The Electrospinning Process
Electrospinning is an established method of producing nano- and micro-fibres from a wide variety of natural and synthetic polymers. A polymer solution is injected at a constant feed rate though a nozzle or needle which is charged to a high voltage, typically 10 to 30 kV. The applied voltage induces a charge on the surface of the liquid droplet and when this is sufficiently high, the hemispherical surface of the fluid elongates and a Taylor cone is established. On increasing the applied voltage further, a charged liquid jet is ejected from the Taylor cone and attracted to the earthed collector, which is positioned at a fixed distance from the needle. During this process the solvent evaporates from the polymer solution, leaving dry polymer fibres on the collector.
Electrospinning for 3D cell culture and Biomaterials
What makes us special?
We use sophisticated electrospinning equipment and proprietary know-how in manufacturing methods and polymer chemistry to guarantee batch-to-batch reproducibility and precisely control important fibre parameters, such as diameter and surface texture.
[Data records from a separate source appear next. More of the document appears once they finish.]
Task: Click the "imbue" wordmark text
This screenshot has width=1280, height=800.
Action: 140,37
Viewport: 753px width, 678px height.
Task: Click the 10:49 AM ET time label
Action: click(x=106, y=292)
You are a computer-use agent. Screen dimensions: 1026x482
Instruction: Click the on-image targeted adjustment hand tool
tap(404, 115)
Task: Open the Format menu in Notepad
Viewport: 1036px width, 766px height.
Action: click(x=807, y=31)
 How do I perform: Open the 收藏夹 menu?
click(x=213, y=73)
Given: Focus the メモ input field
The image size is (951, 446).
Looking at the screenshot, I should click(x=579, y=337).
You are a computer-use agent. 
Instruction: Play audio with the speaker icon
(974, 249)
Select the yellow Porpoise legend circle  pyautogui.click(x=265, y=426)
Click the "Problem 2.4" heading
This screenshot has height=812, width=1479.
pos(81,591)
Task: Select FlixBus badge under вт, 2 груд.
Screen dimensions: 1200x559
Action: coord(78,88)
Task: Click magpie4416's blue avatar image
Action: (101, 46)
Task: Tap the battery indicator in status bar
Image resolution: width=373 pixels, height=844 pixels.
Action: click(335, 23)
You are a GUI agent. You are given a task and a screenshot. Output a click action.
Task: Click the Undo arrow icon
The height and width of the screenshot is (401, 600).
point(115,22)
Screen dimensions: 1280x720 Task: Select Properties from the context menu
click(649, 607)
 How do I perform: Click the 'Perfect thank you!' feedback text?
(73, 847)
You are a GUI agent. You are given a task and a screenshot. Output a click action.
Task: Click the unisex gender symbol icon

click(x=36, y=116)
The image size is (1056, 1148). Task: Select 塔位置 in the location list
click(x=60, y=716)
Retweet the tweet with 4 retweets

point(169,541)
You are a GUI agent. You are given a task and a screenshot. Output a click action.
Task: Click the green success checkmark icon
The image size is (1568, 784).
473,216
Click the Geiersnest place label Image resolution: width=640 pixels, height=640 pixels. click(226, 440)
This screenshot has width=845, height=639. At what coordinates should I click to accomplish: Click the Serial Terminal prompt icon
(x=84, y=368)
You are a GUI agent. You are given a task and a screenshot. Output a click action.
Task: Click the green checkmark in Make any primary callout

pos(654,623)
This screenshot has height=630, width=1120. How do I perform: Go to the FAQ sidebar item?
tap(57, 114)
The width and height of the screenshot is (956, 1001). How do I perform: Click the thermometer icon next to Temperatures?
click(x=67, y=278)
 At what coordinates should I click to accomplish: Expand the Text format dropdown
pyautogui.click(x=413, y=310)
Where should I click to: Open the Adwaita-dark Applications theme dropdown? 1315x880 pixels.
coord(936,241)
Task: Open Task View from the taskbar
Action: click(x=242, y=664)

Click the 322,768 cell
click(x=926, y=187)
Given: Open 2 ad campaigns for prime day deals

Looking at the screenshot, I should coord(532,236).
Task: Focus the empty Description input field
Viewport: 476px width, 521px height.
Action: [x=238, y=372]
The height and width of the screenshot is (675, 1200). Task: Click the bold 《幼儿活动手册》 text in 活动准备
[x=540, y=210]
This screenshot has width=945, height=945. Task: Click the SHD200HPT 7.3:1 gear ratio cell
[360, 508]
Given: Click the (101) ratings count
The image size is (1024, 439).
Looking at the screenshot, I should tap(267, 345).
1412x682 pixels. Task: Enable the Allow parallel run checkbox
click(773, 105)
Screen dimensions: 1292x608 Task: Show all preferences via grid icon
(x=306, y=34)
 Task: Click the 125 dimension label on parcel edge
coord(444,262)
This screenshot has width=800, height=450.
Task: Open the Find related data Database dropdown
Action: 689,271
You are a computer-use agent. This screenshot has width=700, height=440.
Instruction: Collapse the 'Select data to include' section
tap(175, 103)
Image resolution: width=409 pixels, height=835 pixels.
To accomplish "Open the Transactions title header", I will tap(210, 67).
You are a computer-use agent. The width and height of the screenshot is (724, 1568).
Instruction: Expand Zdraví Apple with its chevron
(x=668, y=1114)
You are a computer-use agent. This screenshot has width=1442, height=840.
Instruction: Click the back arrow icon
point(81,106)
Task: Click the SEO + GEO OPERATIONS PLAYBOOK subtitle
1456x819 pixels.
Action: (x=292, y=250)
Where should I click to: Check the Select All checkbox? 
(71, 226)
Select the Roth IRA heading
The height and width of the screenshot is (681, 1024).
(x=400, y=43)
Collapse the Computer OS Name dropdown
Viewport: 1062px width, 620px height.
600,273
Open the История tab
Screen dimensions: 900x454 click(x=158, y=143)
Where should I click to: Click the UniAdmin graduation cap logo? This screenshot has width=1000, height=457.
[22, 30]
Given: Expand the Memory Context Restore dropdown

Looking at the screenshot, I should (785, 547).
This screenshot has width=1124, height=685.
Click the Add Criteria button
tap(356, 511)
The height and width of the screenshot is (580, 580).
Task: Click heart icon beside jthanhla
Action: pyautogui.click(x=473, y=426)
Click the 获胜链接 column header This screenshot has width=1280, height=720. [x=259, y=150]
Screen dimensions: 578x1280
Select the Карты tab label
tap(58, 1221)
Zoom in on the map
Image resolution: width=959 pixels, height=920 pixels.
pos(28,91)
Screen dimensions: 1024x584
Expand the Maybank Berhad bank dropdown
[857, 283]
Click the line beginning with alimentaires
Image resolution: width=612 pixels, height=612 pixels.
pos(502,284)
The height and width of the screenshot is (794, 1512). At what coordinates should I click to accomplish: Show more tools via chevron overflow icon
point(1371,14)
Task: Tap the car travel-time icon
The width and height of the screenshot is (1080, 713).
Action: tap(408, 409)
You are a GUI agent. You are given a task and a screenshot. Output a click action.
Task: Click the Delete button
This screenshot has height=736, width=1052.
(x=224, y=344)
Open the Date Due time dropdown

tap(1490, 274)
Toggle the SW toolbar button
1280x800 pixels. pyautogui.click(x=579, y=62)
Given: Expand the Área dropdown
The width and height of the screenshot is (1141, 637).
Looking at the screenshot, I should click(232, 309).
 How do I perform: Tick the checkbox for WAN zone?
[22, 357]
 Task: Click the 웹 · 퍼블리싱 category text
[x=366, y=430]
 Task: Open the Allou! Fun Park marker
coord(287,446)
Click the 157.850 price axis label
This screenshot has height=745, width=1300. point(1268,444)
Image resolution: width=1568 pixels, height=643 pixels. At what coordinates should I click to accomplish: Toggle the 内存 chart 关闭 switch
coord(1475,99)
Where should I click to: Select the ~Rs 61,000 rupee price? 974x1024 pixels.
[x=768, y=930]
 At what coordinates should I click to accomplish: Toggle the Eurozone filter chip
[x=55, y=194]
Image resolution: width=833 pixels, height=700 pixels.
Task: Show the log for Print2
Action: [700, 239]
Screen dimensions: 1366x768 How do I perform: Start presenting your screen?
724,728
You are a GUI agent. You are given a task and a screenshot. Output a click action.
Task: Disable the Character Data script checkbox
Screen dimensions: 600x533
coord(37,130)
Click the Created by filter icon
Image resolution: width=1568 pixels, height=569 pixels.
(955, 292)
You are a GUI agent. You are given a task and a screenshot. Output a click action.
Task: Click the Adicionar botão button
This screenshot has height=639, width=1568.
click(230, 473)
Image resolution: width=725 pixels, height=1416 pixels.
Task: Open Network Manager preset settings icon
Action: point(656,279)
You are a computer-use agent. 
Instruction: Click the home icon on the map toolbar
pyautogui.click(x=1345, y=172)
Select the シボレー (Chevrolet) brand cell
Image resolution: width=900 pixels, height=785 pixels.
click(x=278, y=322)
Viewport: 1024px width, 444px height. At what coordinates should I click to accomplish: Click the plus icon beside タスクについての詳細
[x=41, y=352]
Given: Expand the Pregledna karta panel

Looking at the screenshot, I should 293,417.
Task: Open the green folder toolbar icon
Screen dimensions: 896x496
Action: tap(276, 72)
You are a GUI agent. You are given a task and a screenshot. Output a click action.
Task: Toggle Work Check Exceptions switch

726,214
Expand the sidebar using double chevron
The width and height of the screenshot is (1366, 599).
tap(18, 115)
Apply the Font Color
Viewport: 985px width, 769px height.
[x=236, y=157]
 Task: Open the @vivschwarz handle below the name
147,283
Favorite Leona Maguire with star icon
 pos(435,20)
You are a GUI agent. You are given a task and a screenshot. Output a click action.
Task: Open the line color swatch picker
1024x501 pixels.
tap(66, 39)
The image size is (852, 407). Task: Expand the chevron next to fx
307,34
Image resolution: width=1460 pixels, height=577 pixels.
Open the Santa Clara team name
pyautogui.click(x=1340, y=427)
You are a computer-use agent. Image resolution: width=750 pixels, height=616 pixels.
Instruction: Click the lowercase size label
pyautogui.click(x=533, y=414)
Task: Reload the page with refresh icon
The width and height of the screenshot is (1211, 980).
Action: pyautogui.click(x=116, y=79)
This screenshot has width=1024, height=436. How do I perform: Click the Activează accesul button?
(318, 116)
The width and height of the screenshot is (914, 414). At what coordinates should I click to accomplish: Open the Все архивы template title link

The electrospinning process is notoriously sensitive to multiple factors. We are focused on the production of highly consistent scaffolds, and this reproducibility makes them suitable for clinical applications and scalable.
The quality of each scaffold batch is checked for a range of specifications, agreed with the customer, including fibre diameter, pore size, porosity, thickness, mechanical properties and residual solvent.
We produce all our material in a Class V cleanroom using state-of-the art electrospinning equipment and are ISO 13485 certified.